In some cases, blinders can be used to help a horse with damaged eyesight to recover. Some conditions can be exacerbated by light, so using more restrictive forms of blinders can protect their eyes.

A horse with injured eyes can do them more harm by something as simple as rubbing against a tree. A mask with firm cups can be very helpful here, protecting the eyes from further injury from scratching or abrasions.

When is a blinder not a blinder?

When is a blinder not a blinder

We’ve seen that horses can wear blinders in many circumstances. It’s most usually when they’re doing an activity that requires concentration – whether that’s draft work, drawing a carriage or racing.

But you may also see horses wearing masks when they’re simply standing in a field. So what’s going on there?

Unless the horse has injured eyes, the chances are what you’re seeing isn’t blinders at all. The more likely explanation is that the horse is wearing a fly mask.

Just as you’d imagine from the name, these are designed to stop the horse being bothered by insects.

That’s not simply a matter of removing a form of annoyance. Some insects can present serious risks to a horse’s health. And bloodsucking insects like mosquitoes can cause a lot of distress.

Nature’s way of protecting horses from this is with an abundant mane and forelock. But not all breeds of horse have these. And some horses are particularly sensitive to bites, and require extra protection.

Although a mask may appear to prevent the horse from seeing, that’s not the case. It’s actually made from mesh, allowing the horse to see through it.

They’re designed to be worn when the horse is at pasture, but there are also riding versions available. These fit more closely over the horse’s face and provide better visibility. But they’re not as sturdy as other fly masks, and shouldn’t be worn all the time.

Correctly fitting a fly mask

It’s very important to choose the right fly mask and to fit it correctly. If that isn’t done, it can do more harm than good. So if you’re thinking about buying one for your horse, here are a few hints and tips to get it right.

To begin with, take a careful look at what it’s made from. It needs to be a fabric that’s perfectly smooth, with no rough edges. And any part that will touch your horse’s face should have a soft lining.

Next, focus on the fit. You want the mask to lie smooth against your horse’s face. The lower edge should sit at least an inch below the base of his cheekbone. If it finishes too high, there’ll be a gap that could let in flying insects.

But note that you should still be able to slip a finger between your horse’s face and the mask. If it’s too tight, it will rub and cause sores.

Check carefully how the mask sits over your horse’s eyes. It’s very important that it doesn’t touch any part – not even an eyelash. If it does, it can be a source of infection – a corneal ulcer, to be exact. Check from every angle, and with your horse’s head both raised and lowered.

Last but not least, be ready to try different styles of mask, depending on how your horse reacts to it.

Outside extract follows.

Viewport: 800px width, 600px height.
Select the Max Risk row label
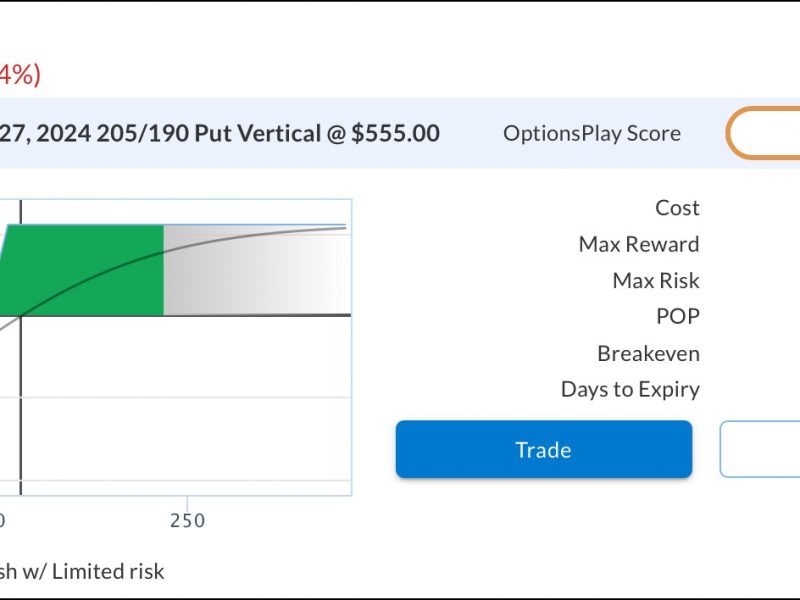tap(656, 281)
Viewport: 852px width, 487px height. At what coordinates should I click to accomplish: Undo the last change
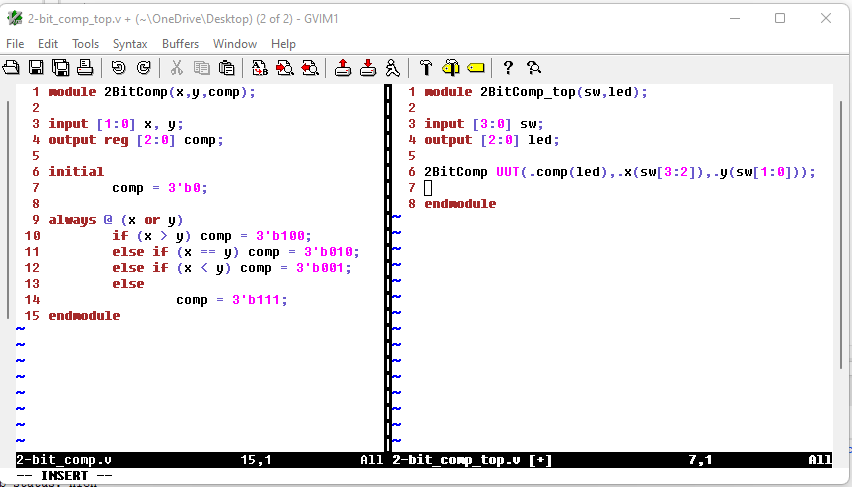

In general, the more of his face it covers, the more effective it will be at keeping away insects. But some horses dislike the sensation of a full mask and will make every effort to get rid of it. In that case, you may get better results with a lighter design.

And if you’re in an area where midges and gnats are a problem, a mask with ear protection might be advisable. Again, it will depend on how the horse reacts. Some unfortunately take exception to ear coverings and will make short work of a mask that includes them.

That’s all about blinders!

We hope you’ve enjoyed our review of the reasons why horses wear blinders. They can be valuable aids in relaxing and focusing your horse when he’s working. And that can make life safer both for you and for him.

But they won’t be appropriate for every animal. So try out different approaches and assess the way your horse reacts. The same applies if you’re considering using a fly mask.

Remember, your horse is as individual as you are. Good luck, and happy riding!